Misi negara ini ada di alenia ke 4 UUD 45. Apa misi negara untuk mencapai kebahagiaan semua orang, yaitu adalah melindungi segenap bangsa Indonesia dan seluruh tumpah darahya.  Segenap bangsa itu memiliki makna, segala jenis bangsa ini apa pun agamanya, apa pun rasnya, apa pun sukunya, apa pun jenis kelaminnya, harus dilindungi.

“Seluruh tumpah darah, artinya di mana pun setiap jengkal tanah air Indonesia harus dilindungi. Oleh karenanya mengapa harga minyak di Papua harus sama dengan tempat-tempat lain di Indonesia, itu memilki makna bahwa tidak boleh ada yang tertinggal. Kalau manusianya saja yang dilindungi, seumur-umur Jawa melulu yang dibangun, gara-gara yang kurang padat penduduknya tidak kita bangun,” jelas Yudi.

Yang selanjutnya adalah memajukan kesejahteraan umum. Jadi yang ingin sejahtera itu umum, bukan orang  per orang, bukan perusahaan tertentu, bukan ras tertentu, bukan golongan tertentu, teritorial tertentu, wilayah tertentu. Tapi, ini untuk umum. Kalau rakyat disebut dalam konstitusi, berarti kata umum dimaksud adalah kita secara keseluruhan.

Di sini sebenarnya menarik, kata kesejahteraan dimaksud bukan hanya disandangkan kepada hal yang material berupa sandang, pangan, papan, tetapi juga ada dimensi kesejaheraan spiritual. Sederhananya, percuma kalau bangsa itu kesejahtetraannya hanya sandang, pangan, dan papan, kalau hak ibadahnya dirongrong, rumah ibadahnya dirobohkan, itu juga tidak akan menimbulkan kesejahteraan.

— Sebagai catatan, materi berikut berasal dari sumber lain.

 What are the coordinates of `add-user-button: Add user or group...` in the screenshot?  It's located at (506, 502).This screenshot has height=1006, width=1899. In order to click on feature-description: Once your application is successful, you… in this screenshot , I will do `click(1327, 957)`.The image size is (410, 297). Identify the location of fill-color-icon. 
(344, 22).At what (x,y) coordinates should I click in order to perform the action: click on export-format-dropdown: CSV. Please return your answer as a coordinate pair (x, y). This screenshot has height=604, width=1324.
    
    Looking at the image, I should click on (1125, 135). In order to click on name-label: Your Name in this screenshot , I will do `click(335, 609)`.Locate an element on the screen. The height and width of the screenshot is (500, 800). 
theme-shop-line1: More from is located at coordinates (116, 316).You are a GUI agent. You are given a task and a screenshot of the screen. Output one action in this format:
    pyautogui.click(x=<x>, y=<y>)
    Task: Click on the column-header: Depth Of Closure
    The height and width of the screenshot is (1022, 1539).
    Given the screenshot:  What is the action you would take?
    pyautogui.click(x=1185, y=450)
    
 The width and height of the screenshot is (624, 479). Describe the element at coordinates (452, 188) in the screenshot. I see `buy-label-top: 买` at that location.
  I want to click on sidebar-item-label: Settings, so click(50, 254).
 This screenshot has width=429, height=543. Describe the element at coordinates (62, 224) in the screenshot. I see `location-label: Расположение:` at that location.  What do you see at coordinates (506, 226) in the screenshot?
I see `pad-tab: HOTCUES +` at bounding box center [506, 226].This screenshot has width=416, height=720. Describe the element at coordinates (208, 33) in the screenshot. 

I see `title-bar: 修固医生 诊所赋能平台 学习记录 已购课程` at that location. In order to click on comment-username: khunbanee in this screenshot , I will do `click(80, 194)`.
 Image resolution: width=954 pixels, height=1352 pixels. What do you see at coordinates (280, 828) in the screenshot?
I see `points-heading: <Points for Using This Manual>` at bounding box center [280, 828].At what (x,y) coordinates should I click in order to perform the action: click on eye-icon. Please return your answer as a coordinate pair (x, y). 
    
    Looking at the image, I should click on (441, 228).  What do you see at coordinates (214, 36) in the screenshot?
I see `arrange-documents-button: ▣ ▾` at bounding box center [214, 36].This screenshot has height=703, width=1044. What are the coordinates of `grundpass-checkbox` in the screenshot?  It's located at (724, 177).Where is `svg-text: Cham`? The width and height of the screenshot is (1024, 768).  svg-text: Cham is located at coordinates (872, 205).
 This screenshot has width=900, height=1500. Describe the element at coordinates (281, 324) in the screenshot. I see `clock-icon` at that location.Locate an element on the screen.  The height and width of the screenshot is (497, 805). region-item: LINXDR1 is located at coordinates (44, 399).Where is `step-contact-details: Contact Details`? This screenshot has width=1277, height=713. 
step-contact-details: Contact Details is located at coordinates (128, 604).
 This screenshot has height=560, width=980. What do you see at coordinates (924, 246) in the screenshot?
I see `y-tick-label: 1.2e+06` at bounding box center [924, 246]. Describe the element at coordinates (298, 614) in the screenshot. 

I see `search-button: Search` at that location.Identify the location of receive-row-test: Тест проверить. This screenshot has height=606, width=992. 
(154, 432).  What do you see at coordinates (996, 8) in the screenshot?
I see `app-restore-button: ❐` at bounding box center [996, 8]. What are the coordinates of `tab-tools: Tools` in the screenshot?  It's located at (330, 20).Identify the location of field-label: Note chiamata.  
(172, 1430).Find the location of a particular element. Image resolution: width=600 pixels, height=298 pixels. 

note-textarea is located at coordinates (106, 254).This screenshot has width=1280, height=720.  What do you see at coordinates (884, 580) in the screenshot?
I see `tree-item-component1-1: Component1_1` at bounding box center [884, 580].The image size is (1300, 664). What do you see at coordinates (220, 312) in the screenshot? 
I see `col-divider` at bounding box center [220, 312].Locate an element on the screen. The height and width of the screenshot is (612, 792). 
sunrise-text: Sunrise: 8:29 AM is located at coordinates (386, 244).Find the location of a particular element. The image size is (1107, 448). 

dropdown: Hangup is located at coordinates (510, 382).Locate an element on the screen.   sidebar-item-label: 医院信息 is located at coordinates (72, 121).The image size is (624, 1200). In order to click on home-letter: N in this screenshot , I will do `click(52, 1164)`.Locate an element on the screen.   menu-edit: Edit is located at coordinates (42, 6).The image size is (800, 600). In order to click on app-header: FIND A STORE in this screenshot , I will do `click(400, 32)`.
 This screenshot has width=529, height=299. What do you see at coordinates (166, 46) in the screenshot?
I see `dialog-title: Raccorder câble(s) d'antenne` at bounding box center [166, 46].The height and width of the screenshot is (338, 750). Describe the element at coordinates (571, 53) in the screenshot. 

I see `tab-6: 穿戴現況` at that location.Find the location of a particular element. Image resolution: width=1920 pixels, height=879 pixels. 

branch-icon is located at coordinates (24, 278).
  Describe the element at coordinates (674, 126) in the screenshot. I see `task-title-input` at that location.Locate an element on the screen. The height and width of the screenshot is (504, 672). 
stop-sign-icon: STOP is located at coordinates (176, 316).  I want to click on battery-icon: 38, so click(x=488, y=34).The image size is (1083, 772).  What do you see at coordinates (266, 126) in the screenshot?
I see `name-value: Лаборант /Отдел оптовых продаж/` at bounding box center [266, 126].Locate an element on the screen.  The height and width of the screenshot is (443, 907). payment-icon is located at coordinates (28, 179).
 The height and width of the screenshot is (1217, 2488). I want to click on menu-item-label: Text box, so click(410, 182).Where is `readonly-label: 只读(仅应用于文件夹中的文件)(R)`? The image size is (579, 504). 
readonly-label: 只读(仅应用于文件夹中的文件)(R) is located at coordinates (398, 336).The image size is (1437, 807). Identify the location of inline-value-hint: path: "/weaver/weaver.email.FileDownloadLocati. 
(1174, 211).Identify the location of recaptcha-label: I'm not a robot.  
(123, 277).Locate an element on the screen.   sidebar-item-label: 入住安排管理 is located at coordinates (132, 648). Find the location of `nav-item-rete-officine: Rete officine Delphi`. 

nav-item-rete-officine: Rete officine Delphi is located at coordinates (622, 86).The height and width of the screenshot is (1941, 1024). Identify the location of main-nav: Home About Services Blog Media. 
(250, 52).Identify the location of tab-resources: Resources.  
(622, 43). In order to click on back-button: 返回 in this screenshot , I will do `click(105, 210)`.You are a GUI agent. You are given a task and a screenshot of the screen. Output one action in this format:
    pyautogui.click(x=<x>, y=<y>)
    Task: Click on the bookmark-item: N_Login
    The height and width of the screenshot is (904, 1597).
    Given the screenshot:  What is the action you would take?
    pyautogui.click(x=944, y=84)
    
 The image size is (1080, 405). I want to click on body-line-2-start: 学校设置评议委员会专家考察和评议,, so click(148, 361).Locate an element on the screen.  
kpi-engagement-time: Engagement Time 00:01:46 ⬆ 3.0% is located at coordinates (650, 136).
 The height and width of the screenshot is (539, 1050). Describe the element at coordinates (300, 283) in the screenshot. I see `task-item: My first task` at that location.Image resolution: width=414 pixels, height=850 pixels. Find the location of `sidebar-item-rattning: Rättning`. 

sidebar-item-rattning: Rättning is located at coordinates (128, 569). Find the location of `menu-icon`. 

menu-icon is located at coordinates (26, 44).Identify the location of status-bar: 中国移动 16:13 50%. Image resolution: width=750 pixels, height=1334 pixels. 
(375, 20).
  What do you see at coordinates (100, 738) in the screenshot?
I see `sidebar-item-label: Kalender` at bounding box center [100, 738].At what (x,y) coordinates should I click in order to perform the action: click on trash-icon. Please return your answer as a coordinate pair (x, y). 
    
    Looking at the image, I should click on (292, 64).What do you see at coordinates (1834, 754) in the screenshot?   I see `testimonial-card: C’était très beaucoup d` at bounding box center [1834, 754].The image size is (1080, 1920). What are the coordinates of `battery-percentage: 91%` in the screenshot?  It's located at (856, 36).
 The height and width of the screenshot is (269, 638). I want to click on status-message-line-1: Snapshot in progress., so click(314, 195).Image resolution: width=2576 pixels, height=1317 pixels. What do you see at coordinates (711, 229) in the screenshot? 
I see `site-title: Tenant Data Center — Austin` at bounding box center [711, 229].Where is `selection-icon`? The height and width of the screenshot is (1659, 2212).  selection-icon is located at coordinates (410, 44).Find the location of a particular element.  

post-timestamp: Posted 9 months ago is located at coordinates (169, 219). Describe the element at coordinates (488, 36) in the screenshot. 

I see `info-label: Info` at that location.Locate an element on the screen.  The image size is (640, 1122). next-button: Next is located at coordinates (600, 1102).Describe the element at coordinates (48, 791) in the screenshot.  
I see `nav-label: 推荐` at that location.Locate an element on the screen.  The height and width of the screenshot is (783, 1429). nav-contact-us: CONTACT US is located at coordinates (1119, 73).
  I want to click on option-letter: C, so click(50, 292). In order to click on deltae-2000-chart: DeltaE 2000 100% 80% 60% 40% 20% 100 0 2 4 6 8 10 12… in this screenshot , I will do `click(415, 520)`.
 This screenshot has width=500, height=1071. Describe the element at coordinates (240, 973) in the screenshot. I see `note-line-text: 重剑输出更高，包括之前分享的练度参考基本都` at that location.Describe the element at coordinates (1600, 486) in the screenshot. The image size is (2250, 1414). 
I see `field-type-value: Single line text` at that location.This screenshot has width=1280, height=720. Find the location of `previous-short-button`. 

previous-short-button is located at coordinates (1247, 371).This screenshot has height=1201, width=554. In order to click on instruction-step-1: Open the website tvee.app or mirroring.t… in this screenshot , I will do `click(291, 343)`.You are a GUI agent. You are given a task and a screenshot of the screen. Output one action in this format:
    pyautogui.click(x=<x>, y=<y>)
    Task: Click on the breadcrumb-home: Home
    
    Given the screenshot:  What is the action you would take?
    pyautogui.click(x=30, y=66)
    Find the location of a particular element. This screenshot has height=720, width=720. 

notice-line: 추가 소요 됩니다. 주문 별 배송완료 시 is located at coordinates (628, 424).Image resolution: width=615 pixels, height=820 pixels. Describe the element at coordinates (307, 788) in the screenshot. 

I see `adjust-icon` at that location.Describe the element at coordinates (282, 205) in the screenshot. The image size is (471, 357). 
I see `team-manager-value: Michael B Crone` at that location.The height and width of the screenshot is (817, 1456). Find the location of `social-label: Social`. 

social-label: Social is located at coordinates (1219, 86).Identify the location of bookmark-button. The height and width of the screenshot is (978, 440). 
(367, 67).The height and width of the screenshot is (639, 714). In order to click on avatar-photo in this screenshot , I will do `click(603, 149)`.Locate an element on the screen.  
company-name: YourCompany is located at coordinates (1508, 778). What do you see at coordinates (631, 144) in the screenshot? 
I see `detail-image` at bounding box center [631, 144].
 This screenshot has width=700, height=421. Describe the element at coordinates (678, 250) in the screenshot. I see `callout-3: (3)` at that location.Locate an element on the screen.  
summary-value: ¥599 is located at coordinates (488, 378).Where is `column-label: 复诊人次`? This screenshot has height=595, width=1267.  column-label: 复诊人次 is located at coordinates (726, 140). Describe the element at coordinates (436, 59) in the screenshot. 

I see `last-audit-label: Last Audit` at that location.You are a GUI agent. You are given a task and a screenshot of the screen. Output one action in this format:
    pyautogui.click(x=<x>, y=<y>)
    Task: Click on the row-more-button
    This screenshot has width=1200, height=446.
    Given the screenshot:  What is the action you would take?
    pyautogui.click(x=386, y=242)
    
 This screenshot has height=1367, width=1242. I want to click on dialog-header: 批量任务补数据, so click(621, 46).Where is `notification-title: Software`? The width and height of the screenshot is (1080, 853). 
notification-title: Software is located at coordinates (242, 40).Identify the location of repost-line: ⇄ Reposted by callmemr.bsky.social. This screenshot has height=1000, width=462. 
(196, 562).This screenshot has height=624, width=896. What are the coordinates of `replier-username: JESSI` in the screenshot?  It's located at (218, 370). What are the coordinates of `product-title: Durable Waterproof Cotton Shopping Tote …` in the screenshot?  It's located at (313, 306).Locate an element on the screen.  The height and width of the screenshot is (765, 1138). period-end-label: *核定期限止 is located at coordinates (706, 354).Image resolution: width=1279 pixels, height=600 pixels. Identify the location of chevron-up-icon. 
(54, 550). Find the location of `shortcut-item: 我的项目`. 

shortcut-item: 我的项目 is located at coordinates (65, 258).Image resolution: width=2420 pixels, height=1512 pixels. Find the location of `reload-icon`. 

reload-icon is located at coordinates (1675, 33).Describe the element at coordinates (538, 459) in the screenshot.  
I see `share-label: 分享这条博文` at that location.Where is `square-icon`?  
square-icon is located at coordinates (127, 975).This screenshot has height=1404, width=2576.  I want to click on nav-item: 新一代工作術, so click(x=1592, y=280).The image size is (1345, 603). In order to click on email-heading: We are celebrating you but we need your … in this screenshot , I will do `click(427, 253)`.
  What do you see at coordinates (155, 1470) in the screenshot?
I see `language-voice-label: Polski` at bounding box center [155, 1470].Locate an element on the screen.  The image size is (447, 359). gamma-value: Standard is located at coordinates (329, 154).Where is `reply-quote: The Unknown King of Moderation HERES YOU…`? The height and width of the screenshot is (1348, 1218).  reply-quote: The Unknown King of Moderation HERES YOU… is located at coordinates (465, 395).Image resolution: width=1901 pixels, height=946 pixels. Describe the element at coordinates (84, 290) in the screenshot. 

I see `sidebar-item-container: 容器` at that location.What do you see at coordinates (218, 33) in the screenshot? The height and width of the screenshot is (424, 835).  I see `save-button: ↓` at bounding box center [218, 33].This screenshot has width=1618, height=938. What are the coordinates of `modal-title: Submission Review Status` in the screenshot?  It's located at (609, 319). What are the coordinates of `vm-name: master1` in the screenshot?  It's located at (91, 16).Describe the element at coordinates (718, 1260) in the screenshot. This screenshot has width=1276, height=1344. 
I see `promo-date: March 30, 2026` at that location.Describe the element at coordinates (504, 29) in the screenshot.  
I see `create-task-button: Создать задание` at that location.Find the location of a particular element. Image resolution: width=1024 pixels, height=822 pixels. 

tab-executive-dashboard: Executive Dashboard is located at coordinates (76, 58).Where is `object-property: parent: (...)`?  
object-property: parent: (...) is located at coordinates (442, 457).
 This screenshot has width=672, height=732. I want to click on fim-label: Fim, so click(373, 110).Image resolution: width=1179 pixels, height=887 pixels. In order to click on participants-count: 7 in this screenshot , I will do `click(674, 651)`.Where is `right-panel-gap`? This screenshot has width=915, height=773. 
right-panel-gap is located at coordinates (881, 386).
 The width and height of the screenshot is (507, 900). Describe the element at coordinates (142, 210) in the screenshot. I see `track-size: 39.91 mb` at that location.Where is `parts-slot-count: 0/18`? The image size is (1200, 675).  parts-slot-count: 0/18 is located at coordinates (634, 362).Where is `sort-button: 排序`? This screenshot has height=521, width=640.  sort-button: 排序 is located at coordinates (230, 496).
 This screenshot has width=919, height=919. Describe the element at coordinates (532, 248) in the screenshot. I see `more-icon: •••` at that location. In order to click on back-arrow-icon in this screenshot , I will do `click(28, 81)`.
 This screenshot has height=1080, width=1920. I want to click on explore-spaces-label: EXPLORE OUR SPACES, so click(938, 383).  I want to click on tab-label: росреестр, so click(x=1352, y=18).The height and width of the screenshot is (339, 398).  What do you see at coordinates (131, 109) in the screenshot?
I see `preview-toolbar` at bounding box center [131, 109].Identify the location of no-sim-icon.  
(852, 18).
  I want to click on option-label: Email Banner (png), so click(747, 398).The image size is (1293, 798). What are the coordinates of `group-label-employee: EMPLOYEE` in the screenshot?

Menurut Yudi, para pendiri bangsa karenanya menyebut kata adil dan makmur selalu ditambah imbuhan materiil dan spirituil. Dan sekarang memang benar, tidak ada jaminan negara yang GDP-nya tinggi, income per kapita tinggi dapat bahagia. Banyak juga negara yang GDP-nya tinggi, income tinggi tapi tingkat bunuh diriya juga tinggi.

“Singapura, Korea Selatan, China, Jepang tingkat bunuh dirinya tinggi. Dan sekarang kita dihadapkan pada situasi di mana manusia jumlah orang yang meninggal karena peperangan lebih kecil dari orang-orang yang bunuh diri, 800.000 per tahun. Oleh karenanya, kesejahteraan spirituil menjadi aspek yang  penting dalam bernegara selain dari kesejahteraan pada aspek materiil,” jelasnya.

Selain kuliah umum, Megawati Institute juga mengadakan bedah buku The Rise and Fall of American Growth karya Robert Gordon di hari yang sama.